Gina – According to Craig Watts, of Fair Isaac, from a Chicago Trib article about a year ago, “We were fine with authorized user accounts so long as it was someone within the household who was learning credit management skills at the same time.”

Source: http://www.chicagotribune.com/business/yourmoney/sns-yourmoney-0715gettingstarted,0,3042820.story?coll=chi-sportsnew-hed

Gina Gardner August 8, 2008 at 9:59 am

Per Fannie Mae, authorized user accounts are “taken into consideration” when “an applicant is an authorized user on a spouse’s credit report tradeline, and that spouse is not an applicant in the mortgage transaction.” I looked up the underwriting guidelines to see what “taken into consideration” means and found that the underwriter can give the borrower the benefit of the history only:

“If another borrower in the mortgage transaction is the owner of the tradeline; or
• The borrower can provide written documentation (e.g. canceled checks, payment receipts, etc.) that he or she has been the actual and sole payer of the monthly payment on the account for at least 12 months preceding the date of the application.”

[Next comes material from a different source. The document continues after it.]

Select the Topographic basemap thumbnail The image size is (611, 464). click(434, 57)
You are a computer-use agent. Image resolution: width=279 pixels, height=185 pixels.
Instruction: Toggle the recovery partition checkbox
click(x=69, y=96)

And DU doesn’t consider authorized user payments and underwriters only have to within the very narrow circumstances described above; it sounds like Fannie Mae agrees that unless you have truly used an authorized user account to earn a positive tradeline you don’t get to count it.

I stand by my position that piggybacking from a relative is no different than buying a tradeline from a company you rightfully describe as “sketchy” if the sole purpose is to misrepresent your credit history.

And FICO seems to agree. As Chris pointed out, “someone within the household who was learning credit management skills at the same time” is okay. That’s not the same as artificially boosting a score, trying to mitigate a score that isn’t “where it should be” to use Wade’s words. In that case, the college grad clearly hasn’t learned credit management skills and isn’t using the authorized user strategy to do so.

Finally, Wade says the goal of FICO reform is that “people will have to build credit score the old fashioned way — by establishing credit and paying their bills on time.” I’m all for that. That’s why I don’t believe that authorized user tradelines should be used to calculate credit scores, regardless of who the “authorizer” is. It’s the intent that matters, doing the right thing for the right reason. And trying to quantify intent is probably beyond the scope of most computer programs, however sophisticated.

Paul August 8, 2008 at 1:09 pm

Gina, the point of my FNMA and AU link was to show that FNMA WILL allow an automated underwriting approval for a borrower who has a spouse’s AU account IF the AU spouse is on the loan.

Otherwise it has to be a manual U/W.

Given that the purpose of the AU is to improve the credit score and that a DU approval uses that score in evaluating the borrower, then intuitively FNMA has found favor with the spouse & AU relationship because they are permitting the score to be utilized through DU.

Of course FNMA is not perfect as they lost $2.3B last quarter.

Caped Crusader August 12, 2008 at 9:58 am

The reality is that the only thing FICO could actually do is disregard the authorized user accounts completely. Since this would lower scores (in many cases) – banks pushed back because it would cost them loans. So FICO caved.

Now Fair Isaac is seriously scrambling – since disregarding authorized users was the whole reason behind the new scores. Their new position is that the new score will some how reflect “legitimate” authorized user relationships (child, spouse, etc) and remove “fraudulent” authorized user relationships (”rented tradelines) from the scoring model. Yet when pressed by an American Banker reporter they couldn’t explain how they could do it.

In my opinion the reason is they simply have no way of doing it. We’ve analyzed these data and its not feasible to mathematically discern whether an authorized user relationship is legitimate or not. Further, this approach fails theoretically because it forces the FICO score to do what it was never intended to do. The three digit score is a reflection of borrower risk based on the payment history within the file. To attempt to introduce a type of “fraud” detection result within this same three digit score would require no small adaptation by automated underwriting systems.